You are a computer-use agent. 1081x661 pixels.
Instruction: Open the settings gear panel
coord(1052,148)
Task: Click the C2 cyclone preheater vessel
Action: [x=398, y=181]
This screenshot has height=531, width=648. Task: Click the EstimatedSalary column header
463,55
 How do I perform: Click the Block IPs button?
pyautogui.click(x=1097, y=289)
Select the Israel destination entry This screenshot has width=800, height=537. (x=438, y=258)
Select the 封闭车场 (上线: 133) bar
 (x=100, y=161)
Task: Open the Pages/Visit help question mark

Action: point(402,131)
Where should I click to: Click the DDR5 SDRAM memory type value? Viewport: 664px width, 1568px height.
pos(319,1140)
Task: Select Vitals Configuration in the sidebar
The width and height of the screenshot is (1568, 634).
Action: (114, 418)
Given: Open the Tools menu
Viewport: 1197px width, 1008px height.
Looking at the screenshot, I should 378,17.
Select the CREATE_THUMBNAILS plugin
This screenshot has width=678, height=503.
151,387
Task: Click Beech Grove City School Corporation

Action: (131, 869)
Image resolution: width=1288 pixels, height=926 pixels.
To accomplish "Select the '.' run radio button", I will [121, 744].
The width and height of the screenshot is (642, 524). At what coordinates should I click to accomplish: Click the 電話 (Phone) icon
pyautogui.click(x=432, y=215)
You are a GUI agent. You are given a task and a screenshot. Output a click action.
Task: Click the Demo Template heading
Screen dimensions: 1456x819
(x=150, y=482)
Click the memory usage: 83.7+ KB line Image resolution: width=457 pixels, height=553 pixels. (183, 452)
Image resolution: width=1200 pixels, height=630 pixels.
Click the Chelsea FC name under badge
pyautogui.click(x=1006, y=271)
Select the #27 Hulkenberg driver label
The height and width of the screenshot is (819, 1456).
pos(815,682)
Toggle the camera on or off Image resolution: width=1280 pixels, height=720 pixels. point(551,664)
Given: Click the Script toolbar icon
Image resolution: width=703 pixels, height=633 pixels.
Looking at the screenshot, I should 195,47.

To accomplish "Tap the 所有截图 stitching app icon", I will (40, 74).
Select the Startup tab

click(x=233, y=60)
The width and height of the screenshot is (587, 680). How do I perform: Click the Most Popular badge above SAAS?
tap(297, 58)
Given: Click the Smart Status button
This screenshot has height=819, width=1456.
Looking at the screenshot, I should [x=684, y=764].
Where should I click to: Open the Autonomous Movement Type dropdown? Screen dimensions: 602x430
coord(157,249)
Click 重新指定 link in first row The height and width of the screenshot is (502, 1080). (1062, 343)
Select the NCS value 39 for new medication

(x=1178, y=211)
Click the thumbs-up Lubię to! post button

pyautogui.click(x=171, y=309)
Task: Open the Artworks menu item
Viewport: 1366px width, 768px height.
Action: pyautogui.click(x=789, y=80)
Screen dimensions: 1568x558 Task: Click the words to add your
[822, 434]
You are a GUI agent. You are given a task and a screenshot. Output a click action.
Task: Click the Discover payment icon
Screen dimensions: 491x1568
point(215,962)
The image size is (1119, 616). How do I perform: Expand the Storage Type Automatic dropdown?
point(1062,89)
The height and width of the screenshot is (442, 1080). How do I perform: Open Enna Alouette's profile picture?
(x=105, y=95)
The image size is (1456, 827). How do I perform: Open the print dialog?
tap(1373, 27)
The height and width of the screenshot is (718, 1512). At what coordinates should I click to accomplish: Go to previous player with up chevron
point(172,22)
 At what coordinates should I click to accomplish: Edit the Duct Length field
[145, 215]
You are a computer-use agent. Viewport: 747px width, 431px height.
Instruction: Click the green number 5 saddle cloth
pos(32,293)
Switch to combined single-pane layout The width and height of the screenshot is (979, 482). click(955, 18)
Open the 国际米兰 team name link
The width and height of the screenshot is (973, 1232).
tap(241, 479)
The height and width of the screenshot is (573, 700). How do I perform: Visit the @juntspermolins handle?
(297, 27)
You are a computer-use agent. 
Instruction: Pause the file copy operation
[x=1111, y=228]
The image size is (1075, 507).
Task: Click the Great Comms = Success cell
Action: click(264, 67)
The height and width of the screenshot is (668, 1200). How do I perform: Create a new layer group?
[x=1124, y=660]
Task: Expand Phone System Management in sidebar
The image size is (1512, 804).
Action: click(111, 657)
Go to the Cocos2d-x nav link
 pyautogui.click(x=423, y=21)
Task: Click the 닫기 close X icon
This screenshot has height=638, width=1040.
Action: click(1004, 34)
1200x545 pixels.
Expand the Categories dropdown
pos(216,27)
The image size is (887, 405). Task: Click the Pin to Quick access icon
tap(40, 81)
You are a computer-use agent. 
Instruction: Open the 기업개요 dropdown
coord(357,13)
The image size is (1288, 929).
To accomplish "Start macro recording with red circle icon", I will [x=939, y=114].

########

§ **Task statement**: Wherever the string "will" appears in the data above, report the whole line.

§ **Task solution**:
To accomplish "Select the '.' run radio button", I will [121, 744].
To accomplish "Tap the 所有截图 stitching app icon", I will (40, 74).
To accomplish "Start macro recording with red circle icon", I will [x=939, y=114].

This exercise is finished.